Li et al. (2000) relataram que existem diferenças na atividade antibiótica apresentada por D e L-enantiômeros do mastoparano-M, isolado do veneno de Vespa mandarina. Além disso, os D-enantiômeros, apresentam resistência à enzimas líticas, como a papaína e quimotripsina, o que provavelmente está envolvido com o fato desta forma apresentar atividade antibiótica mais elevada em relação à forma natural.

Konno et al. (2001) caracterizaram à partir do veneno de Anoplius samariensis, um peptídeo altamente degranulador de mastócitos e com atividade antibiótica de amplo espectro, chamado Anoplin. Resultados de análises de dicroísmo circular revelaram que, na presença de lipossomos e meio com elevada força iônica, o Anoplin também interage

com a superfície celular de bactérias provocando distúrbios no potencial de membrana e na permeabilidade. Provavelmente, este distúrbio ocorra através da formação de canais ou poros na membrana, por um mecanismo similar àquele apresentado por peptídeos líticos.

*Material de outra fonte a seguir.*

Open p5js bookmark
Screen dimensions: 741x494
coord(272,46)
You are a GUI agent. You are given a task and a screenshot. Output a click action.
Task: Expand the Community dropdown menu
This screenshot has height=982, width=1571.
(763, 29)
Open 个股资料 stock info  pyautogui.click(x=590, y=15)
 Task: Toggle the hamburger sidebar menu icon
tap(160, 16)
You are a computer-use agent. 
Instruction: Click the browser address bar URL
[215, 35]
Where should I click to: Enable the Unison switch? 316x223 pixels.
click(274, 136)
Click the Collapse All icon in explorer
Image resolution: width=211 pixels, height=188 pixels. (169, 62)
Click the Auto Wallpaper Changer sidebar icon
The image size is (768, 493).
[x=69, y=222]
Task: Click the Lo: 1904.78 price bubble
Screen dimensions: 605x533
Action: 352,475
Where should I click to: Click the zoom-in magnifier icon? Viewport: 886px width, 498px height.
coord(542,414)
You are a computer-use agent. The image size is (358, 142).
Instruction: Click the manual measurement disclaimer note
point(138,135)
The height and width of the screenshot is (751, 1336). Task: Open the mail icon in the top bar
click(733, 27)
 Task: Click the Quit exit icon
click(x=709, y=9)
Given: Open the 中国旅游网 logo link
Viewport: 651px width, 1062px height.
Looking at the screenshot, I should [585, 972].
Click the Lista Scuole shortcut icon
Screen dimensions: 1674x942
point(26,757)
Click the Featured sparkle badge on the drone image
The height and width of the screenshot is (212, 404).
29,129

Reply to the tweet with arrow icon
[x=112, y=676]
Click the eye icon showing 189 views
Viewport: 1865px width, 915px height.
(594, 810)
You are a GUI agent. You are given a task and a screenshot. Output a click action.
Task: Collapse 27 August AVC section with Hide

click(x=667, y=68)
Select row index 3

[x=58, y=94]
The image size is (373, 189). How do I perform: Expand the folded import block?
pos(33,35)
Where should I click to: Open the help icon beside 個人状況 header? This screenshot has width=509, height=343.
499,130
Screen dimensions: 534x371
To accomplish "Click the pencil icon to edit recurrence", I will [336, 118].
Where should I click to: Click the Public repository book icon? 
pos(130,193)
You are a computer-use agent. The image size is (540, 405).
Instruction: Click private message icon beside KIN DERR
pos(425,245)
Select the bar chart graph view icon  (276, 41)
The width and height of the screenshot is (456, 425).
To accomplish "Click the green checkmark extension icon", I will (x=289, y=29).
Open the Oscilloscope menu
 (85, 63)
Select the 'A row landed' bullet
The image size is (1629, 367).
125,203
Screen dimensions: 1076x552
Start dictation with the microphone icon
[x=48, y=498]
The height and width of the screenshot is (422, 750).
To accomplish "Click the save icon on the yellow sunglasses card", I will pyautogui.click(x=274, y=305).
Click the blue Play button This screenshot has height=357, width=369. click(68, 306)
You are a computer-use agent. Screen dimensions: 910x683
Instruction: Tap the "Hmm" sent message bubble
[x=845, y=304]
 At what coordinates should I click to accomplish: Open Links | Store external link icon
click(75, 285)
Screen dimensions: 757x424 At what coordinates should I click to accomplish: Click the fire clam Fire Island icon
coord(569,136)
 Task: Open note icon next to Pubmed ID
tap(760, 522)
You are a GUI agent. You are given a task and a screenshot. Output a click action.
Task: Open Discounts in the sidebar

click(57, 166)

Em um estudo recente, Santos-Cabrera (2006) observou que existem diferenças quanto à estruturação em hélice-α de mastoparanos, de acordo tanto com a composição em aminoácidos, quanto do meio no qual eles estão inseridos. Além disso, para esses peptídeos, as interações hidrofóbicas determinam a elipticidade, sendo esta modulada pelas interações eletrostáticas proporcionadas pela polaridade do meio. A elipticidade também é influenciada pela relação peptídeo/lipídeo, sugerindo que a afinidade entre eles também afeta a transição conformacional. Além disso, foi observado que peptídeos em suas formas amidadas (C- terminal amidado) apresentam maior teor helicoidal, que seus análogos carboxilados, sinalizando a influência do macrodipolo da hélice. Os peptídeos mais eficientes na permeabilização de vesículas e na atividade antimicrobiana são aqueles que apresentam hidrofobicidade média negativa, ou pouco positiva. A seletividade sobre bactérias Gram- positivas e Gram-negativas parece estar relacionada ao momento hidrofóbico desses peptídeos (Santos-Cabrera, 2006).